Not first in the sequence of events but a very big part of them was the death of a friend of mine. He was 24 years old. He was cleaning his gun and accidentally shot himself in the chest. It hit the online community very hard. I can't imagine what his family must be going through. Please pray for them.
http://www.news-journal.com/news/local/article_7995c1cb-811c-5173-bbfd-f70eac24080b.html
Ben's death made me realize how much I take for granted. My family. My friends. Jesse. The fact that I can, speak, play music, read, write, watch movies... learn. Breathe. Live. I worry about the stupidest things. Honestly! And this... well, it made me sit back and think about everything. What is important?

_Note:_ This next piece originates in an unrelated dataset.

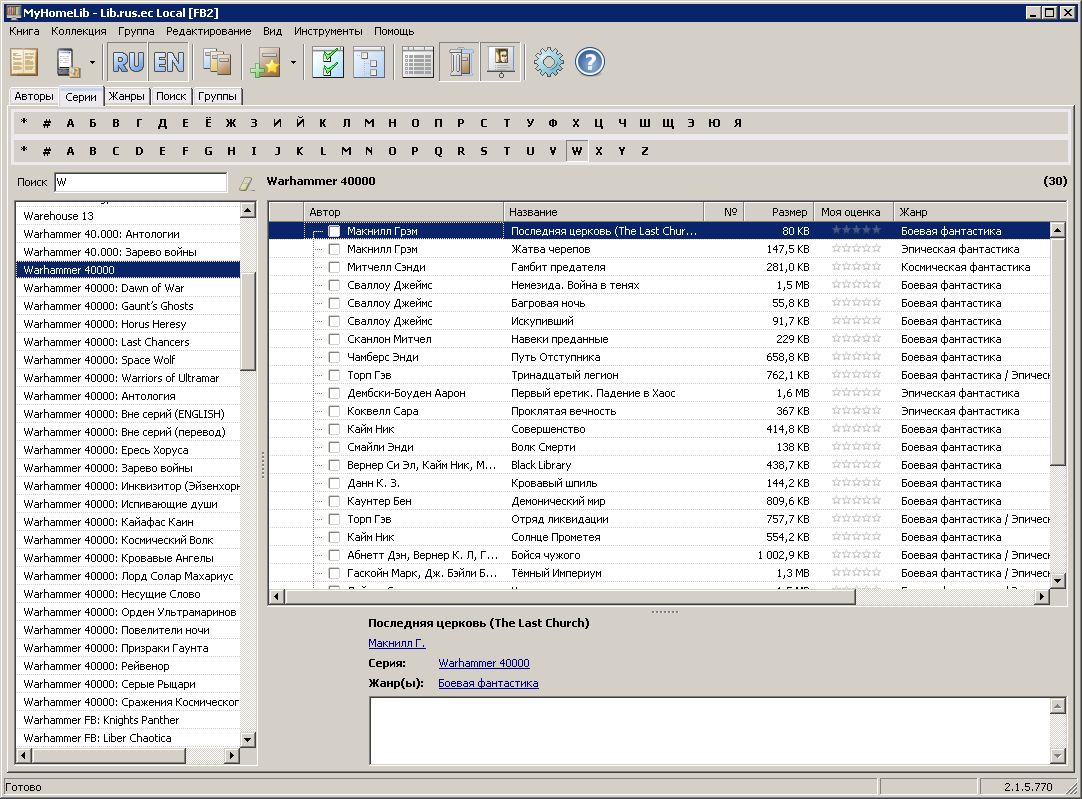Click the eraser icon to clear search
This screenshot has height=799, width=1082.
coord(246,183)
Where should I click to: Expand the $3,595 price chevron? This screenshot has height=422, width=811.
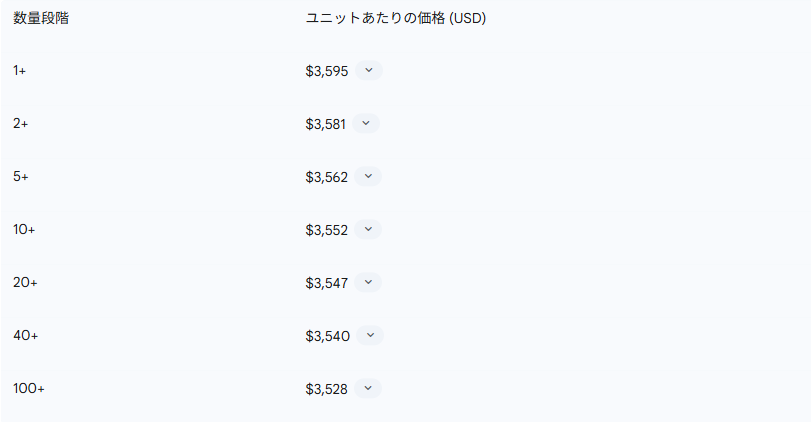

Next step in plan: I quit my DQ job. As much as I loved making the cakes and working creatively, the situation suddenly (and I mean, very suddenly) was not a healthy one. Michele advised me to move on and I did. I was scared. As usual. (Change!) But, once again, God's leading also became very clear and I knew in the very depths of my heart that it was time. And yes, you'd better believe that I will miss doing cakes. I really loved doing that. :-)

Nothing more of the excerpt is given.